▸ **Stored data**:
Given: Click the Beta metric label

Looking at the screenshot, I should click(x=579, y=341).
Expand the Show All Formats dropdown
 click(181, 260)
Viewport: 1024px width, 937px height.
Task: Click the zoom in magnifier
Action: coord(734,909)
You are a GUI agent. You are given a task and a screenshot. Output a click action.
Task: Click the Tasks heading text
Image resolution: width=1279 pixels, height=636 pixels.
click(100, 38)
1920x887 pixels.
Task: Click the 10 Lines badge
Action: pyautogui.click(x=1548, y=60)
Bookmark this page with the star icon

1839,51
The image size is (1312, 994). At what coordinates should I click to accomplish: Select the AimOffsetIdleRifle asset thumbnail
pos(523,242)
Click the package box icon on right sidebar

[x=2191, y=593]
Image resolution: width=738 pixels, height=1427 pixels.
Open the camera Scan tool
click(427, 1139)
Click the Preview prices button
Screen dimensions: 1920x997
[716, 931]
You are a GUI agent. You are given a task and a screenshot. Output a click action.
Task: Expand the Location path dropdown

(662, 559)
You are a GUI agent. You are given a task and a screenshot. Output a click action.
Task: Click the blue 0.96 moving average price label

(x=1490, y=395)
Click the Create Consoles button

▸ **The task**: Transcribe all of the lines in the records precisely.

▸ **Result**:
Given: Click the Beta metric label

Looking at the screenshot, I should click(x=579, y=341).
Expand the Show All Formats dropdown
 click(181, 260)
Viewport: 1024px width, 937px height.
Task: Click the zoom in magnifier
Action: coord(734,909)
You are a GUI agent. You are given a task and a screenshot. Output a click action.
Task: Click the Tasks heading text
Image resolution: width=1279 pixels, height=636 pixels.
click(100, 38)
1920x887 pixels.
Task: Click the 10 Lines badge
Action: pyautogui.click(x=1548, y=60)
Bookmark this page with the star icon

1839,51
The image size is (1312, 994). At what coordinates should I click to accomplish: Select the AimOffsetIdleRifle asset thumbnail
pos(523,242)
Click the package box icon on right sidebar

[x=2191, y=593]
Image resolution: width=738 pixels, height=1427 pixels.
Open the camera Scan tool
click(427, 1139)
Click the Preview prices button
Screen dimensions: 1920x997
[716, 931]
You are a GUI agent. You are given a task and a screenshot. Output a click action.
Task: Expand the Location path dropdown

(662, 559)
You are a GUI agent. You are given a task and a screenshot. Output a click action.
Task: Click the blue 0.96 moving average price label

(x=1490, y=395)
Click the Create Consoles button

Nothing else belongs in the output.